| Blok tekstu |
::::
Rany Dziewczyny Jestem , żyję, nie wciągnęła mnie czarna dziura, ale napiszę tylko samolubnie u siebie, bo za 15 minut znowu wychodzę. Może chociaż wieczór będzie luźniejszy, to was poodwiedzam, bo już mnie ciekawość zżera, co tam u was
Dum, no to super, że się odezwałaś Kto to widział tak tylko podczytywać i nic nie mowić (no ja, ale o tym sza ) No właśnie ze mną tak jest, że nawet jak coś mi się bardzo podoba, a nie czuję się w tym w pełni komfortowo, to wolę to jednak zdjąć nawet w trakcie np. spotkania. Tak jest z czapkami, dodatkami różnymi itp. A sukienki raczej bym nie zdjęła w trakcie wesela, więc wybierałam ją dłuuugo i rozważnie z doradcami włącznie A Tobie na pewno było w tej czerwonej świetnie Na szyję kombinuję korale, takie drobne ale dużo a może zdążę kupić jakiś metalowy wisiorek... Może srebrny... Trzeba pomyśleć.
::::
| Wyciąg danych |
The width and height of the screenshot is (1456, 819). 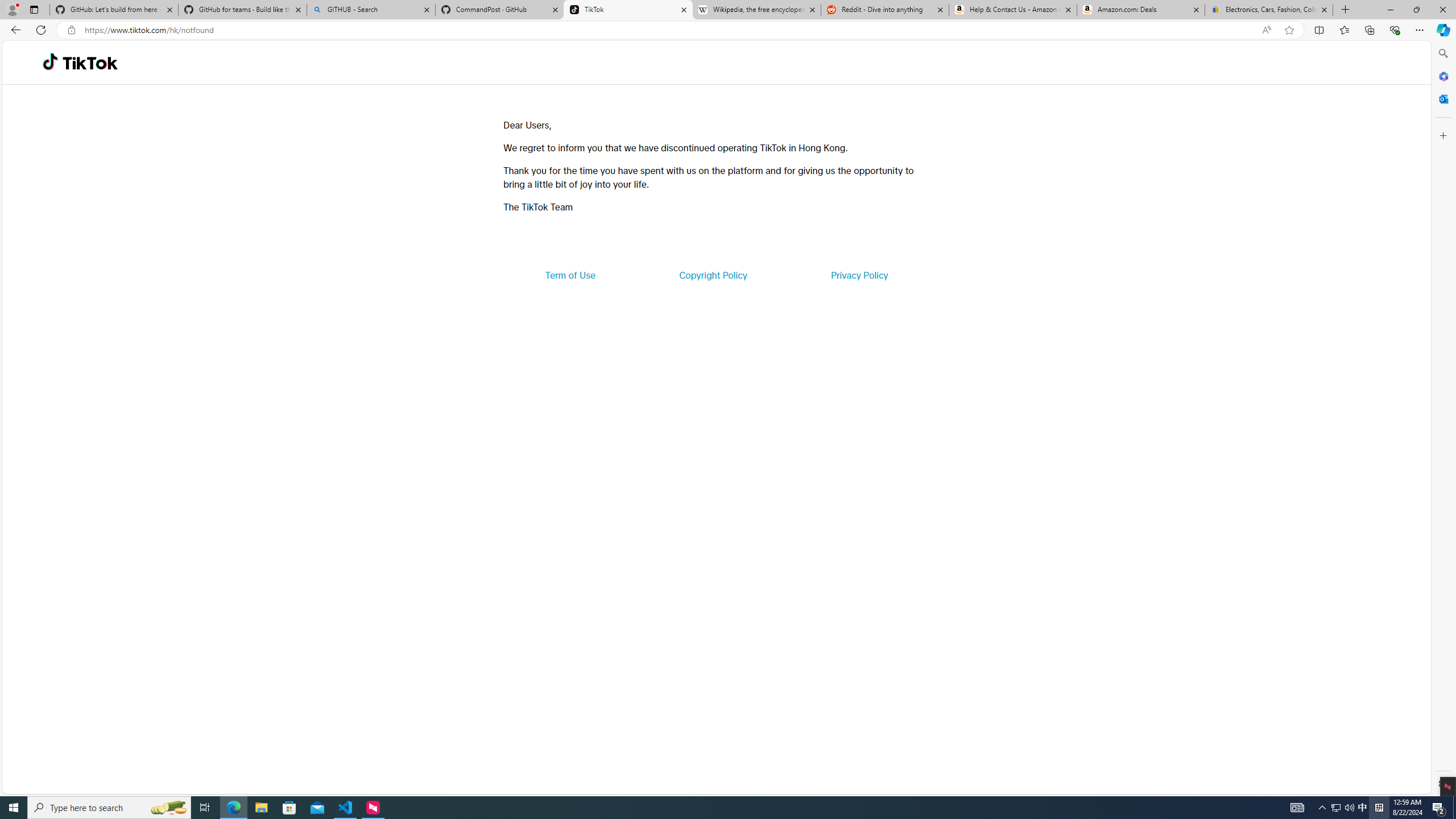 I want to click on 'Privacy Policy', so click(x=858, y=274). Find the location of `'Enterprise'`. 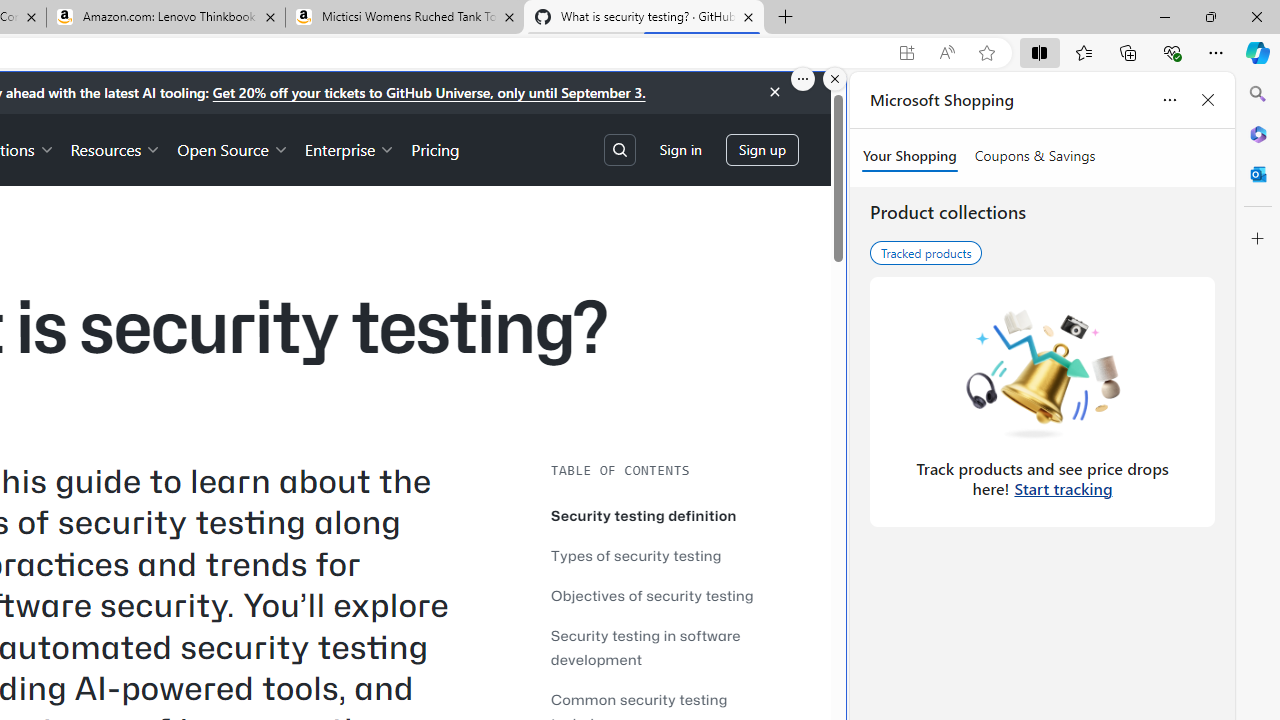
::::
| Zadanie do wykonania |
Proszę powtórzyć cały blok tekstu słowo w słowo, bez żadnych zmian. Wykaz nie ma żadnego związku z blokiem tekstu.

| Wynik ćwiczenia |
Rany Dziewczyny Jestem , żyję, nie wciągnęła mnie czarna dziura, ale napiszę tylko samolubnie u siebie, bo za 15 minut znowu wychodzę. Może chociaż wieczór będzie luźniejszy, to was poodwiedzam, bo już mnie ciekawość zżera, co tam u was
Dum, no to super, że się odezwałaś Kto to widział tak tylko podczytywać i nic nie mowić (no ja, ale o tym sza ) No właśnie ze mną tak jest, że nawet jak coś mi się bardzo podoba, a nie czuję się w tym w pełni komfortowo, to wolę to jednak zdjąć nawet w trakcie np. spotkania. Tak jest z czapkami, dodatkami różnymi itp. A sukienki raczej bym nie zdjęła w trakcie wesela, więc wybierałam ją dłuuugo i rozważnie z doradcami włącznie A Tobie na pewno było w tej czerwonej świetnie Na szyję kombinuję korale, takie drobne ale dużo a może zdążę kupić jakiś metalowy wisiorek... Może srebrny... Trzeba pomyśleć.